I am not the biggest fan of the 'governing system' in Laos, (calling it a 'government' may be taking things too far!) but one good thing about Laos is that it doesn't have the gaudy sex industry that so dominates neighboring Thailand, or the even more appalling sex industry in Cambodia. In fact, there are quite stringent laws forbidding foreigners having sex with Lao people. That's not to say that it doesn't go on here, it's just a lot more subtle. One scam I was told about, which I found completely hilarious, is that a girl will take a foreigner back to his hotel room, and then call the police who will bust in, and hit the foreigner with quite a hefty fine, a few thousand dollars. Of course the girl will take a handsome cut, probably (hopefully) a lot more than she would get if she actually had to shag the bastard. Brilliant! That's the way to do it girls. Just the sort of thing that appeals to my underdog spirit.
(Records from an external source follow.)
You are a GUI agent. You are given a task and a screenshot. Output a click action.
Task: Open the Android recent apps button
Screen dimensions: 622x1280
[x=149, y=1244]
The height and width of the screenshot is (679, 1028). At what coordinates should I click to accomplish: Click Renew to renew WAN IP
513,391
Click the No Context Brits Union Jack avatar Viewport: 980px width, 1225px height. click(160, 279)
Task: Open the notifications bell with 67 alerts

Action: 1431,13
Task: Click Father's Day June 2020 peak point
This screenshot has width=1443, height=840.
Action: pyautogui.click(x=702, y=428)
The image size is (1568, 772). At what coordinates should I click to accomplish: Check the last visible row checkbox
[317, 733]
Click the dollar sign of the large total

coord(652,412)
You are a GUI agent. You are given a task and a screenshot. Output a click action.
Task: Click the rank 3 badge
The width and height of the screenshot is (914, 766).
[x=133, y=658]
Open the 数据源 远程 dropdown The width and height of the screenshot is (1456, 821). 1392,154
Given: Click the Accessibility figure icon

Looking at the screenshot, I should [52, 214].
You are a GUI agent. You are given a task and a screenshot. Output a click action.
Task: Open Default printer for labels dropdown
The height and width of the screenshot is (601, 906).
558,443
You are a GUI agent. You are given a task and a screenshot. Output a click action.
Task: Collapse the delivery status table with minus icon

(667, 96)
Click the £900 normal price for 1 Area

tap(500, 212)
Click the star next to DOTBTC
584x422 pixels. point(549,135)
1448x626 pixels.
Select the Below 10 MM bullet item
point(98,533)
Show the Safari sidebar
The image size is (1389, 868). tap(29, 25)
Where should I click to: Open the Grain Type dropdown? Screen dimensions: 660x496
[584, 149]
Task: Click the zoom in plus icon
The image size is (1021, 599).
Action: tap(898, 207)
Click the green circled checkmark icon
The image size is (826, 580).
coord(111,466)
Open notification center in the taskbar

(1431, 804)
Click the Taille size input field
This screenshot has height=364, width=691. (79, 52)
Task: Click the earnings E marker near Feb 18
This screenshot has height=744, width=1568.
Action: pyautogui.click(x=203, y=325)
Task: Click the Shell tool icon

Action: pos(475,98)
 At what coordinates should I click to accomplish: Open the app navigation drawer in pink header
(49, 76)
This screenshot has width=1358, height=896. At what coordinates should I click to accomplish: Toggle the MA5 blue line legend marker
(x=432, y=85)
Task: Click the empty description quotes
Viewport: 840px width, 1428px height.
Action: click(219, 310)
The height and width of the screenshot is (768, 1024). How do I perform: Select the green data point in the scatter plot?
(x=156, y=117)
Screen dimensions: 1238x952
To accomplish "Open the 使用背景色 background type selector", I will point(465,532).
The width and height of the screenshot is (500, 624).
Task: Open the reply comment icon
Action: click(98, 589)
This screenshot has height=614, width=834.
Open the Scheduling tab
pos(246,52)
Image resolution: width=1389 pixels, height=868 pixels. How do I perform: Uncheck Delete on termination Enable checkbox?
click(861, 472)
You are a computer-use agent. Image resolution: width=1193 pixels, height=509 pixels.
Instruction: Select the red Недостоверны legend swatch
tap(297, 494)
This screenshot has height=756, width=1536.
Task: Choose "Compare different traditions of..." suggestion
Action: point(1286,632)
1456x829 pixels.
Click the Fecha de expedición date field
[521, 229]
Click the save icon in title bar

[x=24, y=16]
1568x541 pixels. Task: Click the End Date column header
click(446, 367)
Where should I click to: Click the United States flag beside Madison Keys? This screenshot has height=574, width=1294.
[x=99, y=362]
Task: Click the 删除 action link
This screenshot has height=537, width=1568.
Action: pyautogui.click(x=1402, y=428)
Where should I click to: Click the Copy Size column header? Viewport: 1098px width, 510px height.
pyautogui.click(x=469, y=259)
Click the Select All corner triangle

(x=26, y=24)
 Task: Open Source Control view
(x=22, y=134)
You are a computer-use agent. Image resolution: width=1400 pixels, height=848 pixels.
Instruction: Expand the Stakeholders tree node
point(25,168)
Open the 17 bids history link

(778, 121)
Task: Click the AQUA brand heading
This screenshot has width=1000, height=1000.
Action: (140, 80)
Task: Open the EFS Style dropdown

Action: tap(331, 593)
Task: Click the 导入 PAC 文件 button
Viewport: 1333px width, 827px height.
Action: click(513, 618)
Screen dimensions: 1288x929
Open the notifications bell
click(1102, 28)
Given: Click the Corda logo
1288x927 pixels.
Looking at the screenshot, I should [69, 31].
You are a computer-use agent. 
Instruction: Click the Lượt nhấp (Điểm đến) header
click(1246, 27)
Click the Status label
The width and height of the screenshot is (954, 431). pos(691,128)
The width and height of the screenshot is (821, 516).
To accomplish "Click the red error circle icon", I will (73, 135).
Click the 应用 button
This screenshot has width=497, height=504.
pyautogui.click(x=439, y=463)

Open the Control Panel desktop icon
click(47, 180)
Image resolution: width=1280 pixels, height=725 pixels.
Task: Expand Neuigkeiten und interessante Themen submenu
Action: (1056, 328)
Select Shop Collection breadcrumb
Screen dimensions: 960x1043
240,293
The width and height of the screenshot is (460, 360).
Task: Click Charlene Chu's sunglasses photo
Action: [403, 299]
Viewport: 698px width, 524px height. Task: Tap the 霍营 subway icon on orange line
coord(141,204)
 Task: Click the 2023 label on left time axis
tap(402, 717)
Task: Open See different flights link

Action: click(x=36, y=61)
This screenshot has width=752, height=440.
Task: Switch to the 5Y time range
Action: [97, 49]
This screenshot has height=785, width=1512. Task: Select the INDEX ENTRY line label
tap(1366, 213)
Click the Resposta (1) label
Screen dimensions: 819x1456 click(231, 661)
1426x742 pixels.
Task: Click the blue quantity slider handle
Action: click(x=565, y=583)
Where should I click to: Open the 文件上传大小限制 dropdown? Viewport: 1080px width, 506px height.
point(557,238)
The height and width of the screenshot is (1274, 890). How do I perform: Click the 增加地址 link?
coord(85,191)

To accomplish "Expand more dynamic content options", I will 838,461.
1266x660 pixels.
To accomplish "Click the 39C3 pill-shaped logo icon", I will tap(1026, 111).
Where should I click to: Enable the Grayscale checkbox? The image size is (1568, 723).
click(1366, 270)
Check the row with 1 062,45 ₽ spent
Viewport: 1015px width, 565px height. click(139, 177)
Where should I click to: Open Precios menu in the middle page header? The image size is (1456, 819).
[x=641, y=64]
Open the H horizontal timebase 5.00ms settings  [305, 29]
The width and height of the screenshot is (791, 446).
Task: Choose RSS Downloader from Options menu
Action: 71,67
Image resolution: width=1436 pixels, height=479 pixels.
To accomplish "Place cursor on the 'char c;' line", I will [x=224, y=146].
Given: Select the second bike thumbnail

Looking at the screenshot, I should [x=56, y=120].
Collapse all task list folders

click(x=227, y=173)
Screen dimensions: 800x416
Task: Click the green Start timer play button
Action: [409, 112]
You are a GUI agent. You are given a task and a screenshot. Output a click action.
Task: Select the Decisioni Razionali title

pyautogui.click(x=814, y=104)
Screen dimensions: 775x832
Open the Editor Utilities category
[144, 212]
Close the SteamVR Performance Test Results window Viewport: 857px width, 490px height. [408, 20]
Laos seems to have some extraordinarily quaint customs and attitudes towards sexuality; Mai, our office manager, told me that there is a custom in some places whereby the wife prepares the husband's meal and then sits passively while he eats, waiting for him to finish so she can eat. In some ways, Laos has the hallmarks of a very patriarchal society (another example -- there is a belief that a woman needs to be reincarnated as a man before her soul can attain nirvana). Mai, who has lived in Australia, finds all this rediculous and is on a one woman crusade for women's rights in Laos. Honor seems very important to the Lao people too; about a year after I finished volunteering with DDD, I learned from Mai that one of the office managers had gotten married; she told me that he had stayed over at this girlfriend's place, but just crashed there, no funny business or anything like that. But, because of that, he was obliged to marry her and did the decent thing. Seems like a pretty extreme case of doing the decent thing, and I'm not sure if Mai was embellishing a bit for me, but it reflects the kind of innocence that the Lao people have.

So there you have it for now, its definitely an adjustment; its easy to miss friends when you're watching BBC world at night in the hotel room. But then the challenge is to get into the way of life here.